Wabern-Zennern. Im Rahmen eines Einsatzes machte eine Polizistin in der Nacht zum heutigen Sonntag gegen 1.30 Uhr von ihrer Schusswaffe Gebrauch. Ein 31-jähriger Mann wurde dabei durch einen Beindurchschuss verletzt.

Zum Verlauf: Gegen 1.15 Uhr teilte ein Hausbewohner aus Wabern mit, dass sein Wohnungsnachbar randaliere. Er habe bereits ein Loch in eine Wand zwischen beiden Wohnungen geschlagen. Wenige Minuten später traf ein Funkstreifenwagen am Einsatzort ein. In der Wohnung des 31-jährigen Beschuldigten wurden die Beamten von dessen 29-jähriger Freundin empfangen.

Der 31-Jährige hatte Teile des Mobiliars in der Küche und im Kinderzimmer – das Paar hat ein gemeinsames 20 Monate altes Kind – zerschlagen. Die Frau zeigte ferner das etwa 30×30 Zentimeter große Loch, das der Mann im Badezimmer durch die Wand zur Nachbarwohnung geschlagen hatte.

Während sich die Frau mit der Beamtin und dem Beamten unterhielt, betrat der 31-Jährige in den Raum, lief auf die Polizisten zu und forderte sie lautstark zum Verlassen der Wohnung auf. Anschließend lief er in einen angrenzenden Raum. Die Lebensgefährtin schloss hinter ihm ab und sagte, er würde jetzt wahrscheinlich einen Baseballschläger holen. Die Polizisten zogen sich daraufhin aus der Wohnung zurück und wollten Verstärkung anfordern. Als sie gerade das Haus verlassen hatten, erschien der 31-Jährige in der Haustür, hielt einen Baseballschläger in den Händen und ging schnell auf die Beamten zu. Dabei zerschlug er demonstrativ einen Kunststoffgartentisch.

Die Beamten waren bereits bis zum Grundstückszaun zurückgewichen, als der Mann sich weiter näherte und dabei weiter mit dem Baseballschläger um sich schlug.
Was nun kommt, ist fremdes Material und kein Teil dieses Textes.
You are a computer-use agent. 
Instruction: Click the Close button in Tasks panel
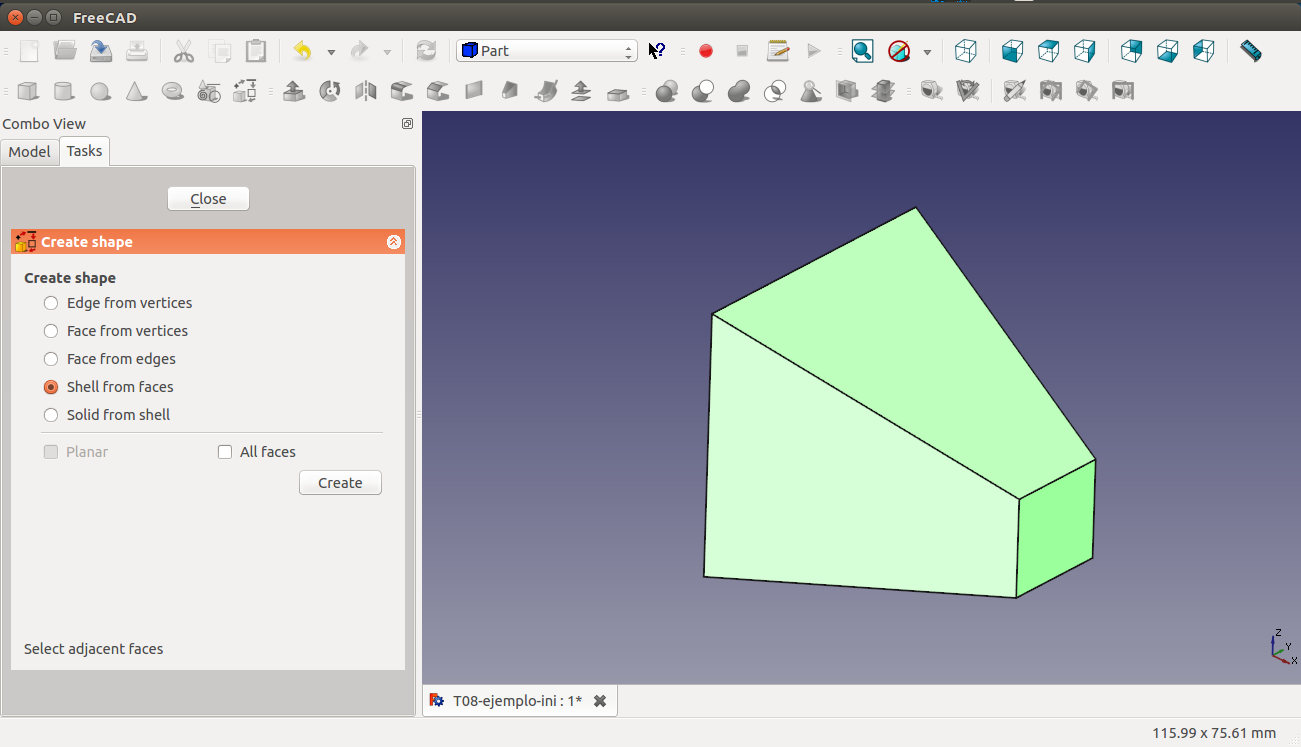point(208,199)
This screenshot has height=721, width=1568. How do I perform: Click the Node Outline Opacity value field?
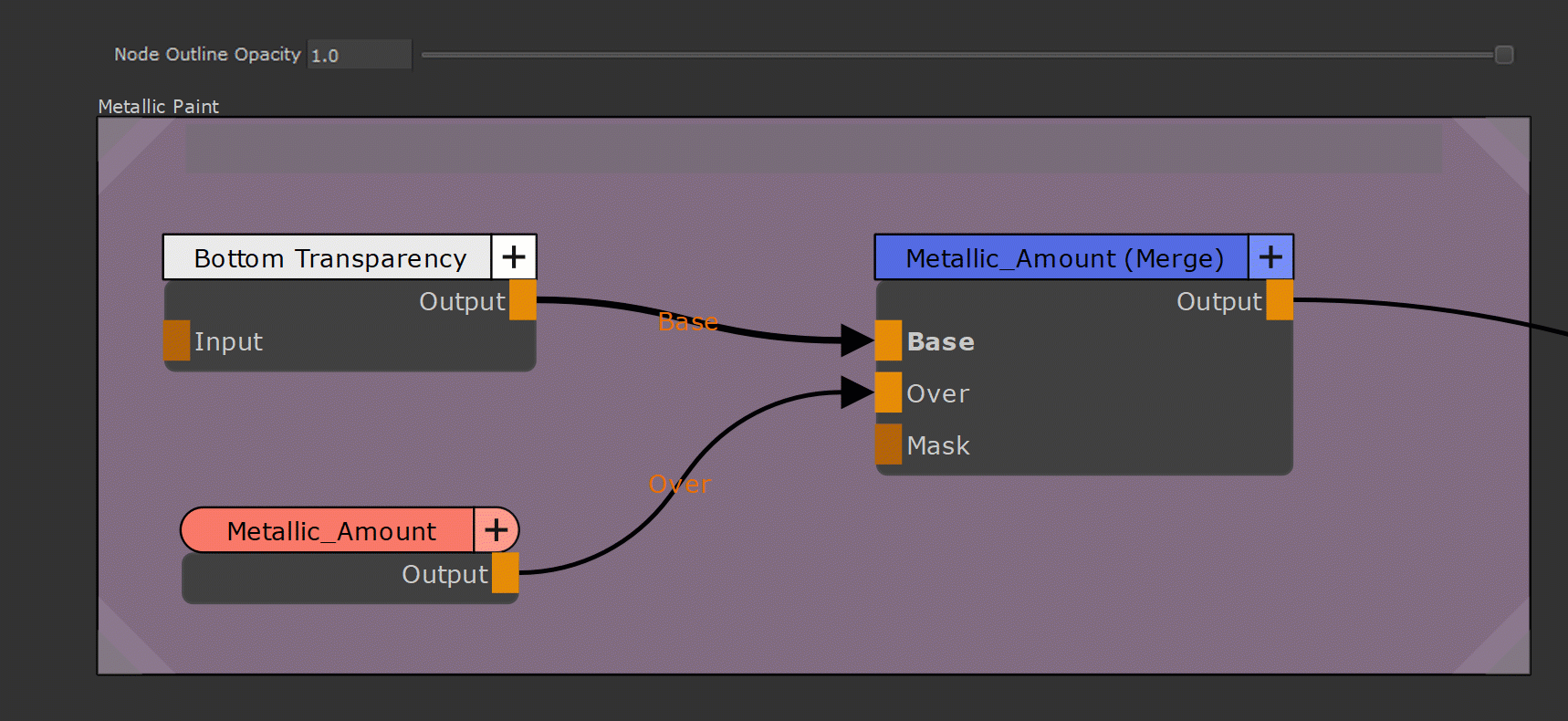point(359,55)
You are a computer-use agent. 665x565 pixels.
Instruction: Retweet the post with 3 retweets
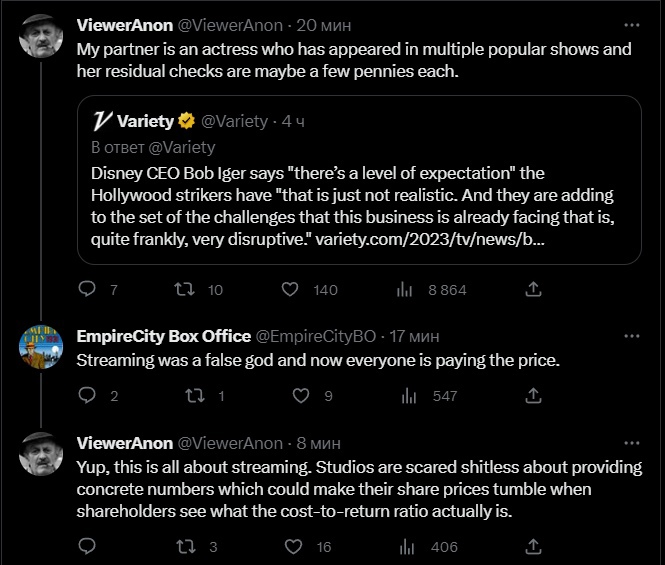tap(186, 546)
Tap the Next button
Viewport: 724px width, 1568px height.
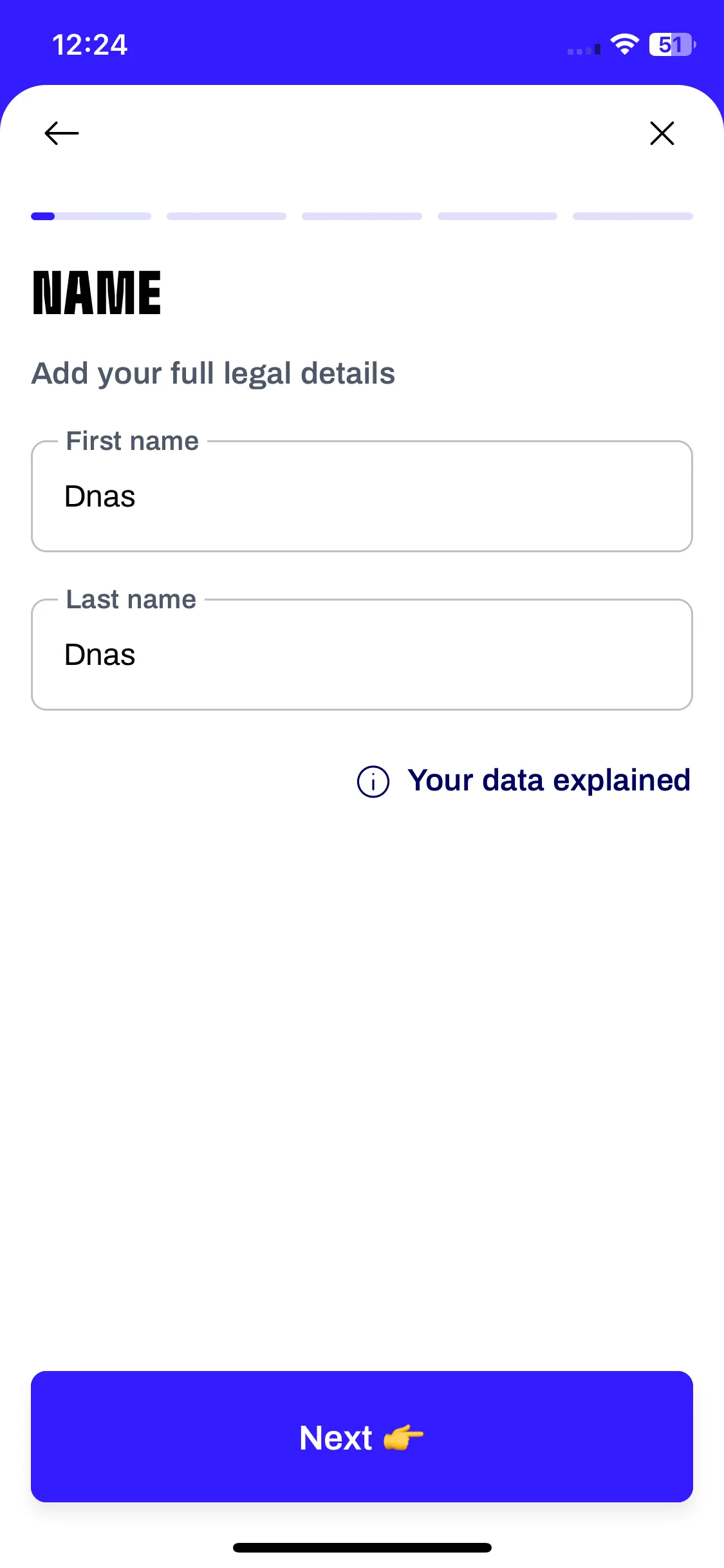362,1437
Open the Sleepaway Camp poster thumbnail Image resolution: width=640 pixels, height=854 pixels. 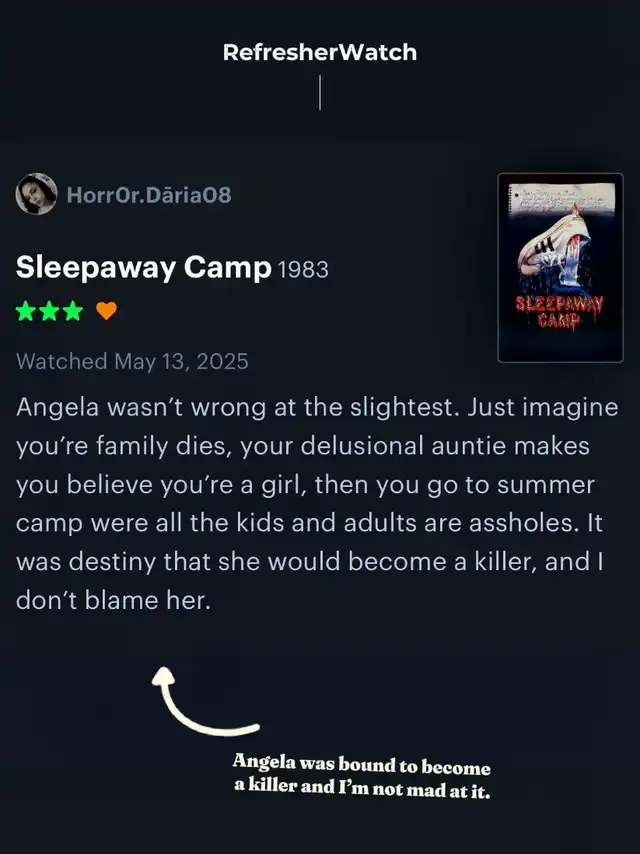pyautogui.click(x=560, y=267)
Die Polizisten forderten ihn auf, den Schläger abzulegen. Sie drohten an, von der Schusswaffe gebrauch zu machen. Als der Mann sich weiter näherte, gab die Beamtin Warnschüsse ab, von denen sich der Mann nicht beeindrucken ließ. Er ging weiter schlagend auf die Polizisten zu.

Nach einer letzten Androhung des Schusswaffengebrauchs, gab die Beamtin, als sich der Mann auf etwa zwei Meter genähert hatte, einen Schuss auf dessen Beine ab. Er wurde in einem Bein im Bereich des Knies getroffen. Daraufhin ging der Mann zu Boden und konnte entwaffnet werden. Fast zeitgleich traf in diesem Moment ein Rettungswagen ein, den die Lebensgefährtin des 31-Jährigen angefordert hatte, weil sich der Mann beim Zerschlagen der Wohnungseinrichtung eine blutende Verletzung zugezogen hatte.

So wurde der Verletzte sofort durch das Rettungspersonal versorgt und anschließend ins Krankenhaus Bad Wildungen gebracht. Die Polizeibeamtin und ihr Kollege wurden, verbunden mit dem Angebot psychologischer Betreuung, aus dem Dienst herausgelöst. Die Staatsanwaltschaft Kassel wurde noch in der Nacht in die Ermittlungen einbezogen. Gegen den 31-Jährigen wurde ein Ermittlungsverfahren wegen Verdacht des versuchten Totschlags, gefährlicher Körperverletzung und Widerstand gegen die Staatsgewalt eingeleitet. Laut Polizei ist der Mann bereits einschlägig in Erscheinung getreten und erst im Dezember aus der Haft entlassen worden.